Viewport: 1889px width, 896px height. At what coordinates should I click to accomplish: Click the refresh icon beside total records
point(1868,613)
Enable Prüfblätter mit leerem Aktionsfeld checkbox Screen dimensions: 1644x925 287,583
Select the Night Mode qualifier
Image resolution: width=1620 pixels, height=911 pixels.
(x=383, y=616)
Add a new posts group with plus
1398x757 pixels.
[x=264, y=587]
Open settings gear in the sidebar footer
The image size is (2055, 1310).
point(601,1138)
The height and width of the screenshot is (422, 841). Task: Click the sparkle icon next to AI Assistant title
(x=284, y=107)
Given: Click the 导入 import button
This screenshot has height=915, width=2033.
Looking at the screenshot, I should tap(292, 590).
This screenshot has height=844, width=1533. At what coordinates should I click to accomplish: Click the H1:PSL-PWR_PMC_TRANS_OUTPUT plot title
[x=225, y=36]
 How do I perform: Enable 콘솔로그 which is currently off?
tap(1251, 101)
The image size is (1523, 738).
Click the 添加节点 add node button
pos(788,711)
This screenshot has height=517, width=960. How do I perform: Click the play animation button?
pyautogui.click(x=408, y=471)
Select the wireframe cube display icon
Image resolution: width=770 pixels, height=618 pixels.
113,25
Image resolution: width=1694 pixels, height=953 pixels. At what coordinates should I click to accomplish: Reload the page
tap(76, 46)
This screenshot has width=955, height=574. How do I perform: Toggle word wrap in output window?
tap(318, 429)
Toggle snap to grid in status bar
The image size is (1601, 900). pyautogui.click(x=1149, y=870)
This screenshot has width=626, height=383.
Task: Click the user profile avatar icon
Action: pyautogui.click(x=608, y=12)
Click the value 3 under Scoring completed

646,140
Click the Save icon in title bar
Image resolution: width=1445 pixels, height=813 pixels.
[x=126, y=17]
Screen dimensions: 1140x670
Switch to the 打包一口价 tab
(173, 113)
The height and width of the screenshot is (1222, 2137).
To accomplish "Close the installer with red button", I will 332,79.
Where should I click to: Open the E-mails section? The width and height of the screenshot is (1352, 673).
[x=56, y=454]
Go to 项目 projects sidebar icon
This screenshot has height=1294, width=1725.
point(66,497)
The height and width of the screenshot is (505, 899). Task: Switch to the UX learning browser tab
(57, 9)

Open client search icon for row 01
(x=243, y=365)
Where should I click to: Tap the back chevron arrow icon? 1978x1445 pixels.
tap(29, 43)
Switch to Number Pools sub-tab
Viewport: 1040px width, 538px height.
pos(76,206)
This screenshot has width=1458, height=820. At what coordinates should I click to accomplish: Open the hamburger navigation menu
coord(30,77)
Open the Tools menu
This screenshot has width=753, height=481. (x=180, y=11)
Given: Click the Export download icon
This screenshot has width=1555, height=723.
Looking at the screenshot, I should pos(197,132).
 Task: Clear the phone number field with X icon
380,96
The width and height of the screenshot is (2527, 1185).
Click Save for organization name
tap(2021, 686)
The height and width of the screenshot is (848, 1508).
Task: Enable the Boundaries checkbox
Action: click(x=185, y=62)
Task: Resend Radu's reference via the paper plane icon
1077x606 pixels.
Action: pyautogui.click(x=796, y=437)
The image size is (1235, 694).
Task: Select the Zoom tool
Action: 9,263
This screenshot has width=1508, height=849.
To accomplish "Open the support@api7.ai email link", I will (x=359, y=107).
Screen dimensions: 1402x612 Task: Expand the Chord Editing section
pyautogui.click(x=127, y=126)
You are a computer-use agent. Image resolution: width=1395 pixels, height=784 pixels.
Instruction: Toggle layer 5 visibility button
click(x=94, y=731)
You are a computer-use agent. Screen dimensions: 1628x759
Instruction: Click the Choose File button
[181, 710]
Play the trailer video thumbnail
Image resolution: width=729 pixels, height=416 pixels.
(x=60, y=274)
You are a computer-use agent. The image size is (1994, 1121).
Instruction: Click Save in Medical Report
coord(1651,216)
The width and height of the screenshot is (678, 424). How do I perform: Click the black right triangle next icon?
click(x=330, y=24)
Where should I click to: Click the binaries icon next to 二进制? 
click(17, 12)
◇ ◇ ◇ ◇ ◇
WHAT TO DO:
Count of lines with "Given": please work it out for the entries above and give the number by itself.

RESPONSE:
2